“New Recommendation Looks a Lot Like Apple in 1997” (Robert Hsu)

Sniffing out a China Strategy tease

By Travis Johnson, Stock Gumshoe, November 2, 2011

Robert Hsu introduces the latest teaser of a stock he’s recommending in his China Strategy service by saying that it “looks a lot like Apple” before that company made its historic stock market run, back when Steve Jobs was re-hired by the company, before the iPod (let alone the iPhone) was introduced.

And of course, as everyone is always seeking out the next Warren Buffett … so they’re also always searching for the next Steve Jobs — and the next company that can generate the 11,761% returns that Hsu says Apple stock has given prescient investors (I haven’t checked, but that mind-boggling number sounds about right — as long as you’re talking about holding the stock for close to 15 years). Here’s a bit of the teaser to get you interested:

“To be sure, I’m not going to be so bold as to tell you that my new recommendation is going to be THAT company, or that its current CEO is on the same level as Steve Jobs.

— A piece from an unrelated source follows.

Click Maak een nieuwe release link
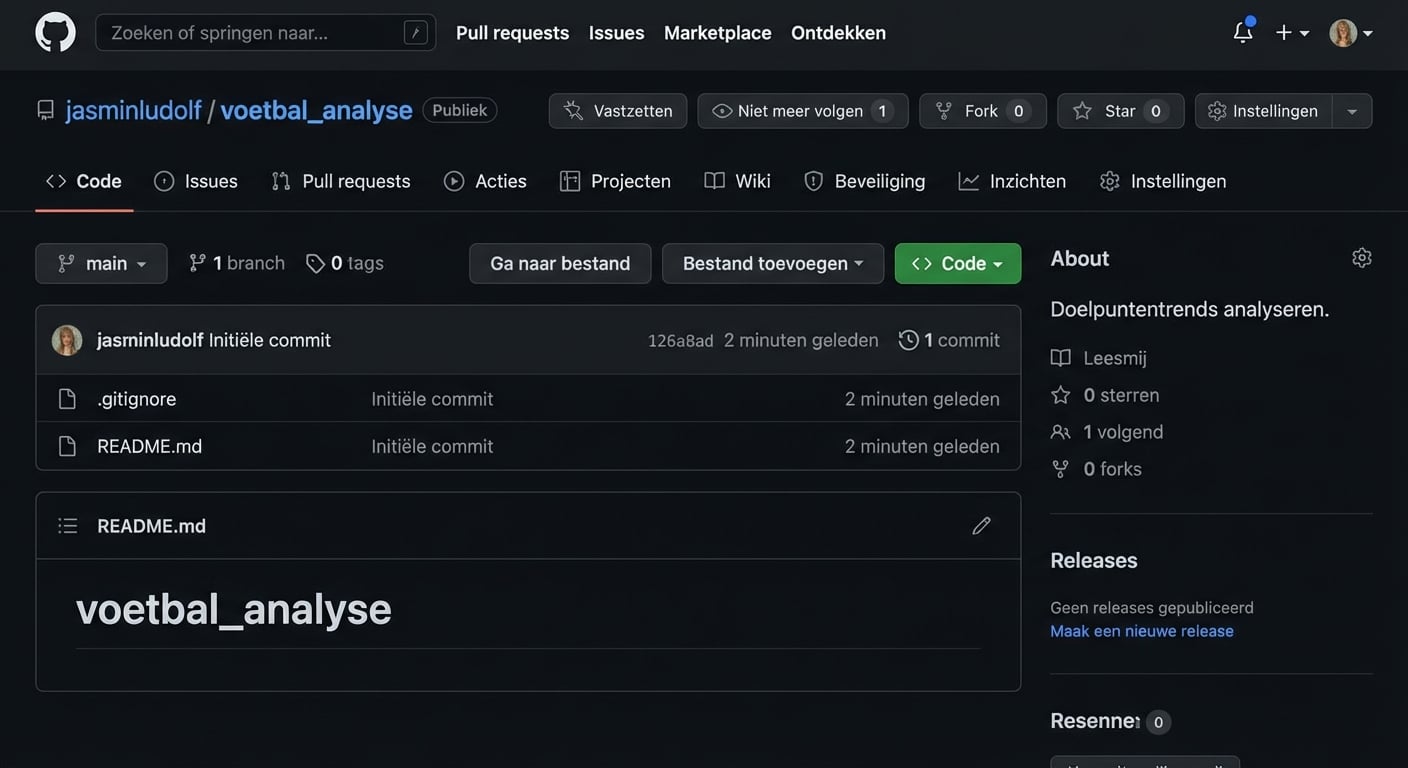 pos(1141,629)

But I am going to say this:

“The company that I’m highly recommending possesses a unique, proprietary 3-in-1 game-changing mobile technology breakthrough that we believe will not only change the smartphone sector in the same way the iPhone did when it was introduced in 2007…

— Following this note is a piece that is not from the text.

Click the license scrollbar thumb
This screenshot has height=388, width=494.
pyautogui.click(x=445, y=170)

“… but will also deliver the kind of annualized money-doubling returns Apple has handed investors for the past 14 years.”

The argument is that this company’s “3-in-1” mobile phone technology is generating huge sales growth in China and gives them a “have to have” status, which will mean the stock doubles and redoubles every year for, one hopes, decades to come.

The clues about this company pile up a little bit — in addition to this “3-in-1 technology” we learn that they’ve posted 124% revenue growth in a recent quarter, and that the shares have doubled over some undisclosed time period and outperformed Apple itself by 2-to-1 … and that the technology “makes the smartphone in your pocket obsolete.”

And what’s this three in one technology? Here’s how Hsu describes it:

“… the company’s advanced, state-of-the-art 3-in-1 technology allows one phone to possess three numbers that can connect to three different carriers—at one time….

“Instead of your being locked into a long-term contract with AT&T, Verizon, T-Mobile or Sprint, or having to buy a new phone to change carriers, you will have in your hand the ability—the FREEDOM, if you will—to change carriers to grab cheaper call prices and better network coverage with the push of a button—all while retaining your contacts AND without your having to buy a new cellphone!”

But it’s not just this “3-in-one” technology, apparently — Hsu says they’re big in China in other ways …

“The company’s complete line of mobile chipsets dominates the Chinese smartphone markets the same way Apple dominates digital music and tablet computing—with a 56% market share in the fastest-growing mobile phone market in the world.”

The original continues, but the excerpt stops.